__WORK REQUIRED__. Reproduce the listing below in full, swapping every instance of "Charles Lee Hill" for "C. L. Hill" and keeping everything else unchanged.

— START DATA SHOWN —

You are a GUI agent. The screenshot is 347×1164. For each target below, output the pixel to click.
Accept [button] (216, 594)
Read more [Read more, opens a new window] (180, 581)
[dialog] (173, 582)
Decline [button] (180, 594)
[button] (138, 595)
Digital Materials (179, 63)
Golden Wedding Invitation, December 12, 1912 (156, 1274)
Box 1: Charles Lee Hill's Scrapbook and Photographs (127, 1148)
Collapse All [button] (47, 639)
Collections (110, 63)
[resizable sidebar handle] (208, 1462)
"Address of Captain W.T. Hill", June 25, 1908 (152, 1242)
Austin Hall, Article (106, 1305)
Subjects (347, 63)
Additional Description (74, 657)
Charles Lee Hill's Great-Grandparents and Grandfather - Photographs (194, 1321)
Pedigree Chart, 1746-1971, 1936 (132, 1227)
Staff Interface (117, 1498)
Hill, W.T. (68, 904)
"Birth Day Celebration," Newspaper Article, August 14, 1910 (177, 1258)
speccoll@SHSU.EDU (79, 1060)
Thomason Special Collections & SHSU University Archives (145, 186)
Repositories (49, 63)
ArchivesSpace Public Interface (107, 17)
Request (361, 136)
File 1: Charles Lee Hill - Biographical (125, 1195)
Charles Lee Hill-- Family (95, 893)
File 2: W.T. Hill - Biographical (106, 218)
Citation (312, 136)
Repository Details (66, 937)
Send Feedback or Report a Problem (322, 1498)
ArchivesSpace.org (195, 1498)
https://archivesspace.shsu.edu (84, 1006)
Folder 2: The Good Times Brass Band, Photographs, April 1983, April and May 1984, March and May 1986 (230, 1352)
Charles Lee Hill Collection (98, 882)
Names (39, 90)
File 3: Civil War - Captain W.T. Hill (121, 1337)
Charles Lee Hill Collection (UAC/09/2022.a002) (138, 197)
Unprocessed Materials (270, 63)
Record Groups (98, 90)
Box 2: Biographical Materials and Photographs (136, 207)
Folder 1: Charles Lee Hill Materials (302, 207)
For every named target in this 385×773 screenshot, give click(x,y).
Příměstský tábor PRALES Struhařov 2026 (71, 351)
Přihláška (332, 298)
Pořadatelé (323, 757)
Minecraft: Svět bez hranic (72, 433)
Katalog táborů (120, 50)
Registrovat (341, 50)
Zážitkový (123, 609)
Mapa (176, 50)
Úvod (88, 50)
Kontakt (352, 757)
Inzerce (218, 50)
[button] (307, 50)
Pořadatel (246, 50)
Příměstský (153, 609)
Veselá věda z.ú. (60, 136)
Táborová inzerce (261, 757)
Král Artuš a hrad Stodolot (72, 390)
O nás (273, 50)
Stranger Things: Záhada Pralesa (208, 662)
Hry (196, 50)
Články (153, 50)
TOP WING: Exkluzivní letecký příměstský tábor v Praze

— END DATA SHOWN —

__EXERCISE SOLUTION__.
You are a GUI agent. The screenshot is 347×1164. For each target below, output the pixel to click.
Accept [button] (216, 594)
Read more [Read more, opens a new window] (180, 581)
[dialog] (173, 582)
Decline [button] (180, 594)
[button] (138, 595)
Digital Materials (179, 63)
Golden Wedding Invitation, December 12, 1912 (156, 1274)
Box 1: C. L. Hill's Scrapbook and Photographs (127, 1148)
Collapse All [button] (47, 639)
Collections (110, 63)
[resizable sidebar handle] (208, 1462)
"Address of Captain W.T. Hill", June 25, 1908 (152, 1242)
Austin Hall, Article (106, 1305)
Subjects (347, 63)
Additional Description (74, 657)
C. L. Hill's Great-Grandparents and Grandfather - Photographs (194, 1321)
Pedigree Chart, 1746-1971, 1936 (132, 1227)
Staff Interface (117, 1498)
Hill, W.T. (68, 904)
"Birth Day Celebration," Newspaper Article, August 14, 1910 (177, 1258)
speccoll@SHSU.EDU (79, 1060)
Thomason Special Collections & SHSU University Archives (145, 186)
Repositories (49, 63)
ArchivesSpace Public Interface (107, 17)
Request (361, 136)
File 1: C. L. Hill - Biographical (125, 1195)
C. L. Hill-- Family (95, 893)
File 2: W.T. Hill - Biographical (106, 218)
Citation (312, 136)
Repository Details (66, 937)
Send Feedback or Report a Problem (322, 1498)
ArchivesSpace.org (195, 1498)
https://archivesspace.shsu.edu (84, 1006)
Folder 2: The Good Times Brass Band, Photographs, April 1983, April and May 1984, March and May 1986 (230, 1352)
C. L. Hill Collection (98, 882)
Names (39, 90)
File 3: Civil War - Captain W.T. Hill (121, 1337)
C. L. Hill Collection (UAC/09/2022.a002) (138, 197)
Unprocessed Materials (270, 63)
Record Groups (98, 90)
Box 2: Biographical Materials and Photographs (136, 207)
Folder 1: C. L. Hill Materials (302, 207)
For every named target in this 385×773 screenshot, give click(x,y).
Příměstský tábor PRALES Struhařov 2026 (71, 351)
Přihláška (332, 298)
Pořadatelé (323, 757)
Minecraft: Svět bez hranic (72, 433)
Katalog táborů (120, 50)
Registrovat (341, 50)
Zážitkový (123, 609)
Mapa (176, 50)
Úvod (88, 50)
Kontakt (352, 757)
Inzerce (218, 50)
[button] (307, 50)
Pořadatel (246, 50)
Příměstský (153, 609)
Veselá věda z.ú. (60, 136)
Táborová inzerce (261, 757)
Král Artuš a hrad Stodolot (72, 390)
O nás (273, 50)
Stranger Things: Záhada Pralesa (208, 662)
Hry (196, 50)
Články (153, 50)
TOP WING: Exkluzivní letecký příměstský tábor v Praze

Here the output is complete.